9. Supply chain security
It is the responsibility of the service provider to make sure that the supply chain perfectly supports the security principles that are to be implemented by the service.
The reliance of Cloud services on third party products and services is a well known fact. Consequently, if this principle is not implemented, supply chain compromise can undermine the security of the service and affect the implementation of other security principles
For this, the following components are to be learnt
• The way of sharing information
• The access granted to third party suppliers
• Security risk management by service providers
10. Operational security
Operational security comes into play wherein you need to securely operate and manage services in order to prevent intrusion and attacks. A decent operational security must not involve complicated, bureaucratic, time consuming or expensive processes.

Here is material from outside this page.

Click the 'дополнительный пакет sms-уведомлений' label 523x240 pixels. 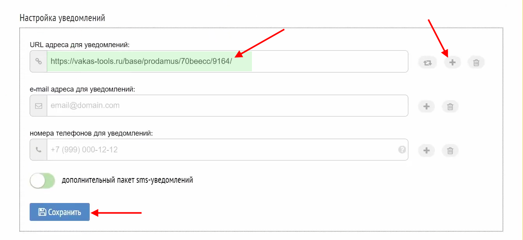[128, 180]
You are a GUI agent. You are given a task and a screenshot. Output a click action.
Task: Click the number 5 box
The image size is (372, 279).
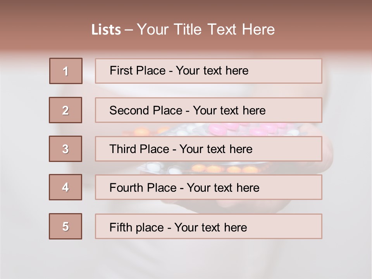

One should focus on the following elements:
• Configuration and change management
• Vulnerability management
• Protective monitoring
• Incident management
11. Secure user management
It is the responsibility of the service provider to make the tools available for you to securely use the service. Management interfaces and procedures are a vital part of the security barrier, preventing unauthorised access and alteration of your resources, applications and data.
• The facets to be considered are
• Authentication of users to management interfaces and support channels.
• Separation and access control within management interfaces.
12. External interface protection
All external or suspicious interfaces of the service should be recognized and safeguarded
If some of the interfaces exposed are private then the impact of tampering may be more significant.
• You can use different models to connect to cloud services which expose your enterprise systems to varying levels of risk.
• Understand what physical and logical interfaces your information is available from, and how access to your data is controlled
13. Audit information for users
Audit records should be available so that you can monitor access to your service and the data held within it. The type of audit information available to you will have a direct impact on your ability to detect and respond to inappropriate or malicious activity within reasonable timescales.
• Be aware of the audit information
• That will be provided to you, how and when it will be made available, the format of the data, and the retention period associated with it
• Available will meet your needs for investigating misuse or incidents
14. Secure use of the service
It becomes mandatory for you to use the service properly or else the security of cloud services and the data held within them will be at risk.
• Understand any service configuration options available to you and the security implications of your choices.
• Understand the security requirements of your use of the service.
• Educate your staff using and managing the service in how to do so safely and securely.
Above mentioned design principles will certainly help you to strengthen the cloud security.